The probability Barry is either on time for school or there is no sick
passenger on the train is 8/9. The probability Barry will be late for school if
there’s a sick passenger on the train is 2/3. Find the probability
(a)Barry is late for school and there is a sick passenger on the train.
(b) there is a sick passenger on the train.
is part a 1/9 * 2/3? and im not sure what to do for b
To find the probability for each scenario described, we can assign variables to the events and use the given information to form equations.
Let's define the events:
A: Barry is late for school
B: There is a sick passenger on the train
We are given the following probabilities:
P(A ∪ ¬B) = 8/9 (the probability Barry is either on time for school or there is no sick passenger on the train)
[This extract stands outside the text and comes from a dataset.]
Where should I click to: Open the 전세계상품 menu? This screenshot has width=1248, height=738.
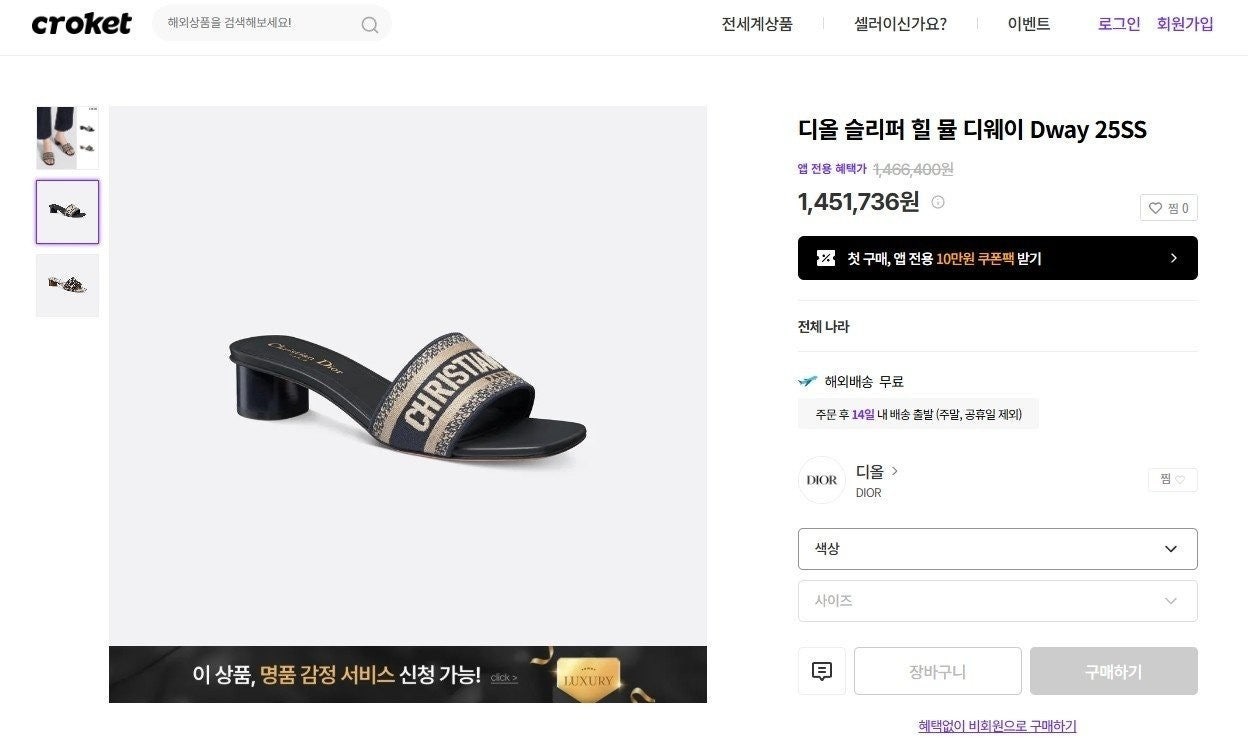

P(A | B) = 2/3 (the probability Barry will be late for school given that there's a sick passenger on the train)
(a) We want to find P(A and B) (the probability Barry is late for school and there is a sick passenger on the train).
Using the formula for conditional probability, we know:
P(A and B) = P(B) * P(A | B)
We are not given P(B) directly, but we can solve for it using the equation:
P(A ∪ ¬B) = P(B) + P(¬B) - P(B and ¬A)
P(A ∪ ¬B) = P(B) + (1 - P(B)) - P(B and ¬A)
8/9 = P(B) + (1 - P(B)) - P(B) * P(¬A)
Simplifying:
8/9 = 1 - P(B) * P(¬A)
Now let's use the given information:
P(A | B) = 2/3
From the conditional probability formula, we have:
P(A | B) = P(A and B) / P(B)
Substituting the known values:
2/3 = (P(A and B)) / P(B)
We can rewrite this as:
P(A and B) = (2/3) * P(B)
Now we have two equations:
8/9 = 1 - P(B) * P(¬A)
P(A and B) = (2/3) * P(B)
We can solve these equations together to find the values.
(b) To find the probability that there is a sick passenger on the train (P(B)), we can use the equation we derived earlier:
P(A ∪ ¬B) = P(B) + (1 - P(B)) - P(B) * P(¬A)
Substituting the known values:
8/9 = P(B) + (1 - P(B)) - P(B) * P(¬A)
We can solve this equation to find P(B).